Parallèlement à ces conseils en matière d’alimentation, une activité physique régulière sous toutes ses formes possibles est recommandée dans la vie quotidienne de l’enfant, à hauteur d’une équivalence d’une demi-heure, voire d’une heure de marche rapide par jour.

Afin d’assurer l’équilibre alimentaire escompté, les recommandations portent également sur la notion du respect du rythme des repas sur une journée. Dans notre pays, ce rythme est fixé à quatre repas par jour : petit-déjeuner, déjeuner, goûter et dîner. Notons que toutes les données citées auparavant font parties des repères français, et que ceux-ci peuvent différer fortement d’un pays à l’autre, sans pour autant être plus ou moins bons pour l’enfant. L’enfant étant un être en construction et en perpétuelle évolution, il est important d’agir le plus précocement possible. Ainsi, donner des bases solides à un enfant dans le domaine de l’équilibre alimentaire, c’est prévenir et promouvoir sa “bonne santé” pour aujourd’hui et pour demain.

Face aux répercussions possibles de l’alimentation sur le développement d’un enfant, la puéricultrice doit aussi tenir compte des nombreux facteurs influençant l’équilibre alimentaire. Le facteur culturel doit impérativement être pris en compte dans l’accompagnement d’une famille. Effectivement, les représentations et les valeurs propres à chaque être humain font que “comprendre l’autre” n’est pas toujours évident.
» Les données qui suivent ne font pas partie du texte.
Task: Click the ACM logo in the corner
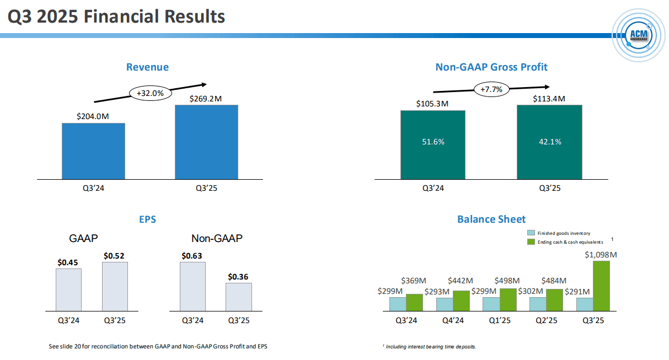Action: pyautogui.click(x=640, y=35)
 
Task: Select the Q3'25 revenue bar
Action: pyautogui.click(x=206, y=142)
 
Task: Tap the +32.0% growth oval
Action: pyautogui.click(x=150, y=93)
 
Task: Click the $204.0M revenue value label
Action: pyautogui.click(x=93, y=117)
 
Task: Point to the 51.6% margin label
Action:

Les compétences que la puéricultrice de PMI acquiert au cours de son expérience lui permettent alors de pouvoir s’adapter aux différences culturelles et d’en mesurer leurs importances.

L’HÉRITAGE FAMILIAL AU CœUR DE L’ALIMENTATION

L’éducation au goût débute bien avant la naissance d’un enfant. En effet, in utero, l’enfant développe déjà des habitudes gustatives, qui conditionnent ses goûts. Cela est possible grâce aux aliments consommés par la future maman au cours de sa grossesse, et à la déglutition du liquide amniotique aromatisé de l’alimentation maternelle par le bébé. Ainsi, un bébé ayant été exposé à la saveur du curry durant sa vie fœtale apprécierait par exemple cette saveur particulière. À la naissance, l’allaitement maternel fait perdurer cette transmission de goût entre la mère et son enfant, car les saveurs du lait maternel varient en fonction des aliments consommés par la maman. En grandissant, les aliments présentés à l’enfant continuent à élargir ses connaissances alimentaires. Petit à petit, l’enfant devient alors capable d’aider les adultes dans la préparation des plats : écosser des petits pois, parsemer quelques brins de persil, pétrir une pâte à tarte, etc. Cela lui permet de continuer son apprentissage de la variété alimentaire, faisant de l’alimentation un plaisir des sens. La place de la socialisation en lien avec l’acte alimentaire porte une grande importance chez l’enfant, qui s’inscrit dans un cadre familial et dans un cadre scolaire. Tous ces éléments offrent alors à l’enfant une palette gustative, riche et variée, lui permettant de développer ses papilles.

Parallèlement, il est reconnu que les familles de cultures différentes peuvent se retrouver en difficulté face au modèle alimentaire français. Ce dernier peut être synonyme d’alimentation nouvelle, inconnue, faite de repères différents. En effet, chaque pays prône ses propres valeurs, coutumes et traditions par rapport à la notion d’équilibre alimentaire. Aussi, il est important de souligner le fait que chaque culture alimentaire doit être valorisée et reconnue pour ce qu’elle est. Face à la diversité culturelle, les familles peuvent demander de l’aide auprès des professionnelles de la santé. Nous devons alors être attentives à ces demandes.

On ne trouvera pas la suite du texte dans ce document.